[begin Text segment]

Not just steel - it picks up many of those noisy iron pisolites as well (that polished-looking buckshot ironstone),

1517883732_pisolites.jpg


but I suspect would take all day to do this with a magnet. Does anyone know why the ironstone causes problems (I'm guessing but suspect it might be the maghemite in the ironstone, which being magnetic much like magnetite, has its own magnetic field which would distort the magnetic field of your coil, giving a false reading - I doubt if it is its electrical conductivity of the ironstone that is the problem, since that is only moderate). Magnetite would do the same, but the most common iron mineral (limestone = goethite) is not magnetic and is a poor electrical conductor, so is less of a problem.

I'm assuming this because I think a gold detector works on the principle of gold being an excellent conductor rather than a mediochre one - when the magnetic field from your coil swings across gold it would induce current flow in the gold and that would create a secondary magnetic field around the gold that distorts your coils field, giving a buzz (Eureka)! Basically by giving the resultant field a large resulting horizontal component. Although people talk about conductive ground I wonder if the issue is not more magnetic ground? Any experts on this out there?

[end Text segment]
[begin Given information]

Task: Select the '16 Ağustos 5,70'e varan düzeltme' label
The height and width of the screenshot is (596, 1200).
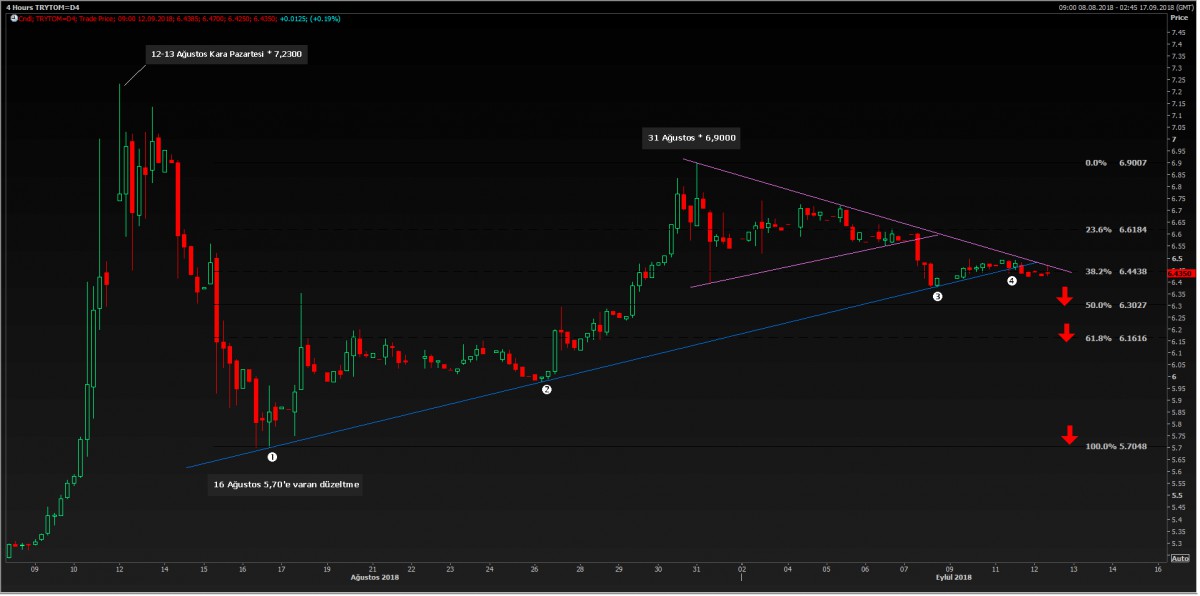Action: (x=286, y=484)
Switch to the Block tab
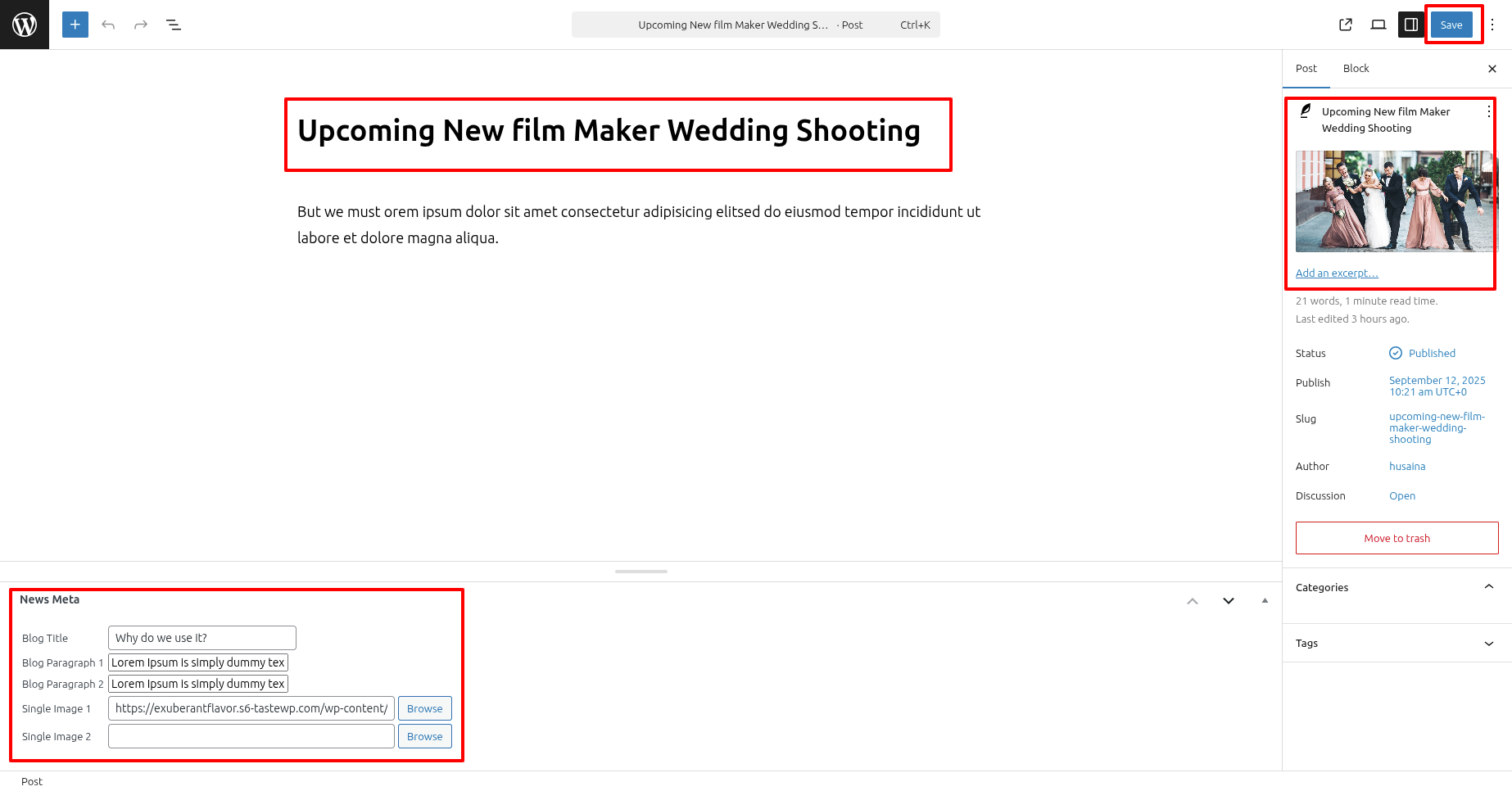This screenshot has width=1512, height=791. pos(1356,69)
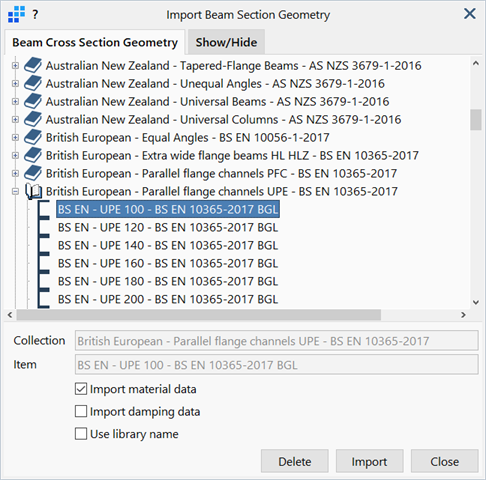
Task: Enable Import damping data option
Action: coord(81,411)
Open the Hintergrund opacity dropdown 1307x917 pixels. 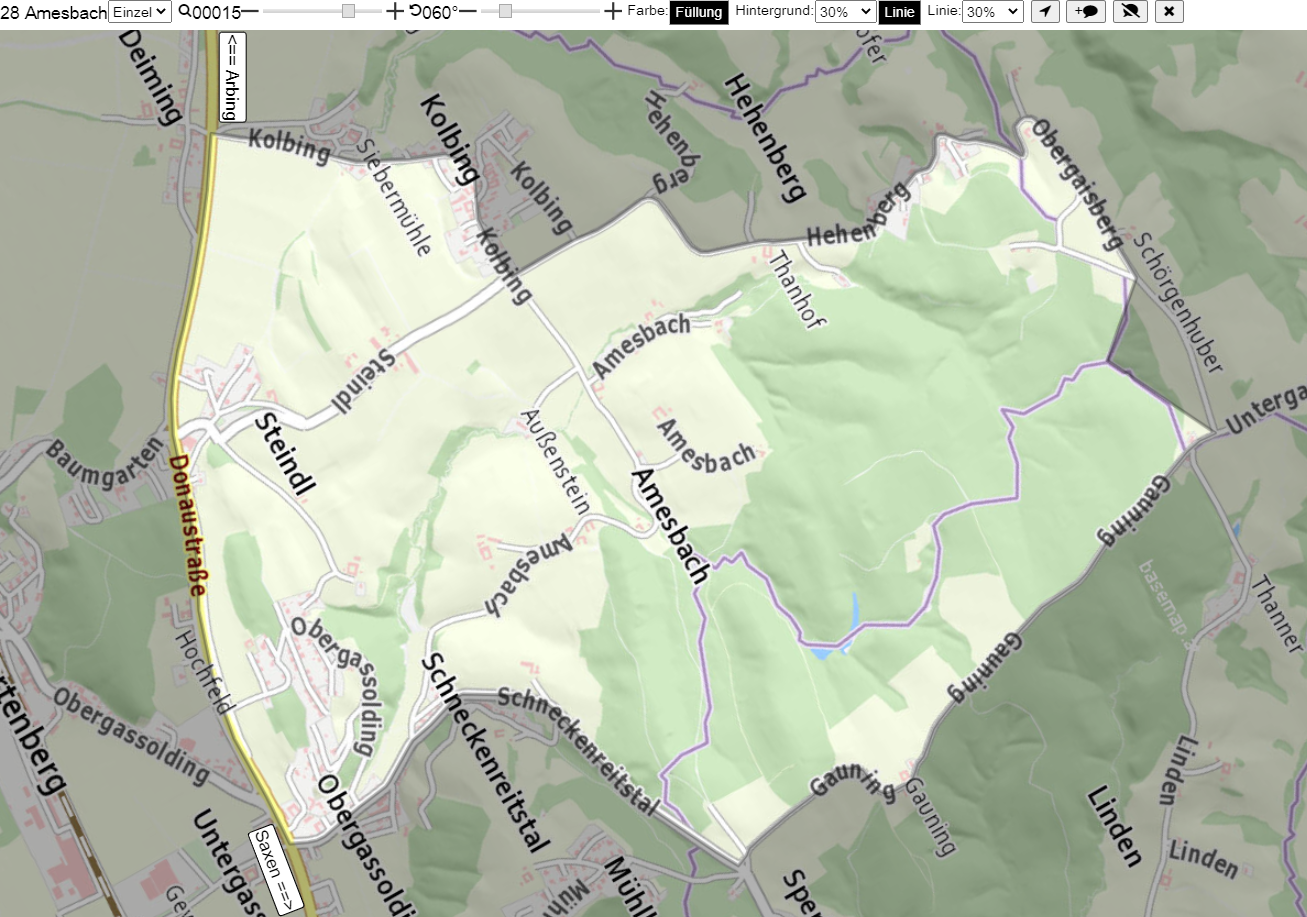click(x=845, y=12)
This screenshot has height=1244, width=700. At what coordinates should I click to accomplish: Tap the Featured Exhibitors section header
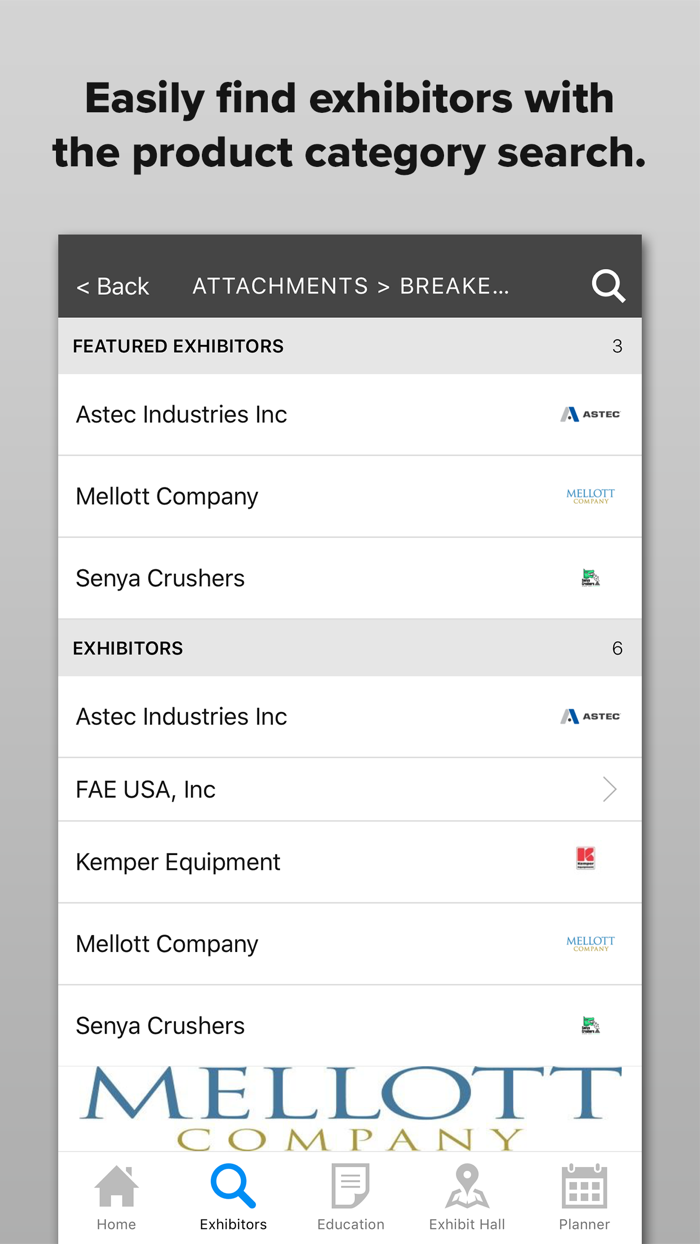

[end Given information]

* **Work required**
Using the post on ironstone, decide whether each statement agrees with it: 1. The writer thinks the ironstone's electrical conductivity is probably what causes the problem. 2. The most common iron mineral, goethite, is described as not magnetic. 3. The writer assumes a gold detector works on the principle of gold being an excellent conductor. Answer yes or no for each, quoting the deciding words. The records stand apart from the post on ironstone as separate material.

* **Correct result**
1. No: "I doubt if it is its electrical conductivity of the ironstone that is the problem, since that is only moderate"
2. Yes: "is not magnetic and is a poor electrical conductor"
3. Yes: "a gold detector works on the principle of gold being an excellent conductor"